__Set tasks__
1 – Using the essay on Proteus in John Barth's "The Menelaiad," decide whether each statement agrees with it: (a) "The Menelaiad" was published in the collection Lost in the Funhouse in 1968; (b) Barth claimed he found stories in world literature that went deeper than seven levels; (c) Eidothea is the wife of Proteus. For each, answer yes or no and quote the deciding words of the essay.
2 – Write the next part of the essay on Proteus in John Barth's "The Menelaiad," picking up right after its final sentence.

__Source excerpt__
>> START

On Shapechangers: Proteus in John Barth’s, The Menelaiad

I’ve been thinking a lot about shapechangers over the last few months.  I’m trying to refine the villain in my current novel, and I really want to give him shapechanging powers, but he needs some restrictions.  Presumably, a villain with an unlimited ability to change his form instantly and at will could never be caught.  That would be a different story than the one I am writing.

The figure of  “The Shapechanger” has fascinated me since I heard John Barth read his story, “The Menelaiad” four decades ago.  I have never forgotten that tale or several related stories which I will discuss in future posts.  “The Menelaiad,” was published in Barth’s collection of short fiction, Lost in the Funhouse, in 1968. English majors love it as “metafiction,” writing about writing, but what really caught me is the “simple” image of a man who wrestles a shapechanger and can never again be certain if his life is really unfolding as it appears, or if he is still engaged in the wrestling match.

Barth was fascinated with “frame tales,” stories within stories.  A classic example is The Arabian Nights.  Scheherazade  tells stories with multiple characters who each tell their own stories, often with people within those stories telling stories.  Barth claimed that in his search of world literature, he never found a story that went deeper than five levels, so he decided to write one with seven.  He began with an episode from the Odyssey, which has plenty of shapechanging and frame tales as it is.

Barth chose the episode where Menelaus, husband of Helen (who launched a thousand ships) relates how he was blown off course, to the Nile delta, after the fall of Troy.  (He tells the tale to Telemachus, son of Odysseus, who was urged by the goddess Athena in the shape of Mentor, an elderly advisor, to seek for news of his missing father – clear enough?)

Luckily for Menelaus, Eidothea, the daughter of Proteus, the Old Man of the Sea, falls in love with him, and relates how he may win sure and certain advice from her father who does not like to dispense such information.

Proteus is herdsman of Poseidon’s seals, so Menelaus must hide himself in a smelly sealskin, jump Proteus when he comes into his cave at noon, and hang on for dear life, for Proteus:  “can foretell the future, but, in a mytheme familiar from several cultures, will change his shape to avoid having to; he will answer only to someone who is capable of capturing him. From this feature of Proteus comes the adjective protean, with the general meaning of “versatile”, “mutable”, “capable of assuming many forms”.  http://en.wikipedia.org/wiki/Proteus

Proteus, The Old Man of the Sea

Barth has a field day letting Menelaus tell the tale of conversations with different people at different times – when someone related what someone else related about what someone else related, he relates.

>> END

Word and element location data
>> START

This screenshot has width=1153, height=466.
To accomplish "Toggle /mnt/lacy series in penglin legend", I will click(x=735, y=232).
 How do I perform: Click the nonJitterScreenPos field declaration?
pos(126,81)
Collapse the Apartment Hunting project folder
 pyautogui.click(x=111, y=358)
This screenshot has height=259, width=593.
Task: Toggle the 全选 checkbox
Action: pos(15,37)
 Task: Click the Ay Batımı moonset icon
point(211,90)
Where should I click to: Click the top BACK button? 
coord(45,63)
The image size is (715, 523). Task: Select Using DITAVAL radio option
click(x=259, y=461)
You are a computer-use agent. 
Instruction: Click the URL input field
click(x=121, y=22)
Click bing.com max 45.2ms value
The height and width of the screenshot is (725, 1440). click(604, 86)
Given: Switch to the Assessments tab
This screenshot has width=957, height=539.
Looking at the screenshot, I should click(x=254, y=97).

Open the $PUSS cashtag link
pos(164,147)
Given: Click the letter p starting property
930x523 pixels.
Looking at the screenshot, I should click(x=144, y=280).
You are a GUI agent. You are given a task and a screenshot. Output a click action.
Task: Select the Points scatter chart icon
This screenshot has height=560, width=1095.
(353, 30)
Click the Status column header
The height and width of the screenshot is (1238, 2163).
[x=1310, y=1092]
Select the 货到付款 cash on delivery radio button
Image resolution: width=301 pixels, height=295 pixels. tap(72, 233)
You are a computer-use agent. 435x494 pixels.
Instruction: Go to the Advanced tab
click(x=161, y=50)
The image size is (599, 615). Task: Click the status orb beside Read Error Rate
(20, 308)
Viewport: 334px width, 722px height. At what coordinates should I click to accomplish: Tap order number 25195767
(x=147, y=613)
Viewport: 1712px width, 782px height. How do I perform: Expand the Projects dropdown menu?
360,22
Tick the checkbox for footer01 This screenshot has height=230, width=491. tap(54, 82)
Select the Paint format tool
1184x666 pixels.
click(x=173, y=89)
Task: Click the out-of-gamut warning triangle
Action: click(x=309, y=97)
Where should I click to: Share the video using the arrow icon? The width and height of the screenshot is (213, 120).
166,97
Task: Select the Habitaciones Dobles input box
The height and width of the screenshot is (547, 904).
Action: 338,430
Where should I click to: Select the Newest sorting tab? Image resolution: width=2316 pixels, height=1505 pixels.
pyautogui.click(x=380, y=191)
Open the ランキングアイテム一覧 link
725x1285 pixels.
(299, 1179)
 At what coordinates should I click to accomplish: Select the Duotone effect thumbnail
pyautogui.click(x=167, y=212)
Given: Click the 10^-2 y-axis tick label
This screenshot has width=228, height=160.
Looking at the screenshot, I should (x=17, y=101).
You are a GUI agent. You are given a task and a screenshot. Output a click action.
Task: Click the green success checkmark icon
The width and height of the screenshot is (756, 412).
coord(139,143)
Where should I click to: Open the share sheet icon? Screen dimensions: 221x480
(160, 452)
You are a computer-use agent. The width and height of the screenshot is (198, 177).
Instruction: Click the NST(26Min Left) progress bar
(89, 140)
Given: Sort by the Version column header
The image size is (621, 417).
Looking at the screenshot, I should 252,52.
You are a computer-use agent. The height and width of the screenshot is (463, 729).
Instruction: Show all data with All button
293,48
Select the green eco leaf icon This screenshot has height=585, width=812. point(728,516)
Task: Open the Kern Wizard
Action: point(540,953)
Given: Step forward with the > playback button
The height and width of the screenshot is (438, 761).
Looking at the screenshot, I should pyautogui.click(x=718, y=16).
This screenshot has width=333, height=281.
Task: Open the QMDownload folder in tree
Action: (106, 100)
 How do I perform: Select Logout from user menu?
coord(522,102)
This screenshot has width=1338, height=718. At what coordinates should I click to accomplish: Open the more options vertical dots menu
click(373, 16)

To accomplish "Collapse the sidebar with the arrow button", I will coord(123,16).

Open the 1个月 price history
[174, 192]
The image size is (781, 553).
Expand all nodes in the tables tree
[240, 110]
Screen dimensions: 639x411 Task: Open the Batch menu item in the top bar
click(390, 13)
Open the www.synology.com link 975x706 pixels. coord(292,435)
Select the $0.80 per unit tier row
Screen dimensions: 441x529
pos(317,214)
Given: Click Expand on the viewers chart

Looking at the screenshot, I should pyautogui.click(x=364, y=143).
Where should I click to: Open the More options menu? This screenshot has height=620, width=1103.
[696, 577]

>> END

__Outputs__
1 –
(a) Yes: "“The Menelaiad,” was published in Barth’s collection of short fiction, Lost in the Funhouse, in 1968."
(b) No: "he never found a story that went deeper than five levels, so he decided to write one with seven."
(c) No: "Eidothea, the daughter of Proteus, the Old Man of the Sea, falls in love with him"

2 –
And yet, for all the tour de force writing, the central image of the tale is like a koan that stays with you.  While holding on to Proteus, Menelaus realizes he can never again be sure that Proteus has not changed into Menelaus holding Proteus, and if so, what or who is he?  All he can know for sure is that he is a voice asking who or what he is.


There is a classic Zen story of a man who dreams he is a butterfly.  When he wakes, he wonders if he is a man who dreamed he was a butterfly, or a butterfly dreaming he is a man.

It’s easy to flip the page and forget about that particular story.  It is harder or even impossible to forget Barth’s “Menelaiad,” once you make the effort to wade through some of his bizarre invented ways to use quotes in ways they were never designed to be used.  “”””This is frustrating!”””” he said, she recounted, he told me, I say.

I’ve always suspected that Proteus predates the Olympian pantheon of classical Greece, for what could be more antithetical to the ideals of clarity, order, and rational philosophy than a shapechanger?  There really is no character in mythology more dangerous to any kind of fixed worldview than one who can plant the seed of doubt at the core of awareness.  “Is this really true?”  “Are things really as they appear to be?”  The moment consciousness really and truly begins to entertain questions like these, the wrestling match has begun.

NEXT:  A ShapeChanger in Faerie.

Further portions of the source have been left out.